The race to change the rules of the game in an industry has two distinct legs. First, the company works toward perfection of its complex business system – learning to achieve industry-leading levels of performance, tuning its value proposition and developing a viable economic model. In our sample, the first leg required an average of 4.5 years. That was the time it took FedEx to refocus its business system on next-day delivery of papers. McDonald’s spent an equivalent period developing a replicable model for operating restaurants, learning what sort of franchisees were most desirable and anchoring its economics in royalties and rent overrides from successful outlets.
Once the business system is perfected, a breakout company must run the second leg: explosive growth through replication of the business system.
Sustained growth in earnings in excess of 20 percent per year – typical of companies changing the rules of the game – requires disciplined reproduction of a powerful business system along one of three tracks: acquisitions, geographic expansion, or expansion into new market segments.

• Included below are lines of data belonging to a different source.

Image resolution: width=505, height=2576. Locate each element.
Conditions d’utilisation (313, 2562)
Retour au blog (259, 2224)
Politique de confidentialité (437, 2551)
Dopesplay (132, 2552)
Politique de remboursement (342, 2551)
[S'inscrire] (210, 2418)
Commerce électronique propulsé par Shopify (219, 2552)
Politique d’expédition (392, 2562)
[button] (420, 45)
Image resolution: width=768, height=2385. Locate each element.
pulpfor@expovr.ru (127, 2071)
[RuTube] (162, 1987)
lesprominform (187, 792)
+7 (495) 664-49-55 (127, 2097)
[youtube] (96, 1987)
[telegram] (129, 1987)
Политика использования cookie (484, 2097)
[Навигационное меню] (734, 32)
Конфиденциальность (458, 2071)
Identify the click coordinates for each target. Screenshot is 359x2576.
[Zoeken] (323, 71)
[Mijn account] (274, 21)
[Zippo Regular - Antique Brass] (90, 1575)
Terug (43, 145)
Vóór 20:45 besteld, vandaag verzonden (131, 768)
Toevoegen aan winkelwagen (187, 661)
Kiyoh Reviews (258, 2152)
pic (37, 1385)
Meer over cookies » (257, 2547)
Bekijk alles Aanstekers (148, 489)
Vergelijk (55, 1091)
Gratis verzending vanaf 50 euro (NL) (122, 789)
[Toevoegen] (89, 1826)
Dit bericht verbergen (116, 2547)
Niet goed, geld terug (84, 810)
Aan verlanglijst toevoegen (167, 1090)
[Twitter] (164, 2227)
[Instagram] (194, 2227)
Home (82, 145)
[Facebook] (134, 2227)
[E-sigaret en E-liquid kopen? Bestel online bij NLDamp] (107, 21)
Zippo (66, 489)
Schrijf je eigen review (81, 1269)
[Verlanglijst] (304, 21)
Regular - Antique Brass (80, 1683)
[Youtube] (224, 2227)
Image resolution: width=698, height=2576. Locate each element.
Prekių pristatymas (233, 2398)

During this second leg, the business system is extended to include the capability to grow rapidly along the selected track (to acquire and assimilate companies, for example, or to open a large number of new outlets). But to consistently perform at these levels, a company can manage only one of these three growth tracks. When Home Depot departed from its track of opening outlets in new geographies and tried to grow by acquisition, it stumbled. So do most companies that experiment with a second track.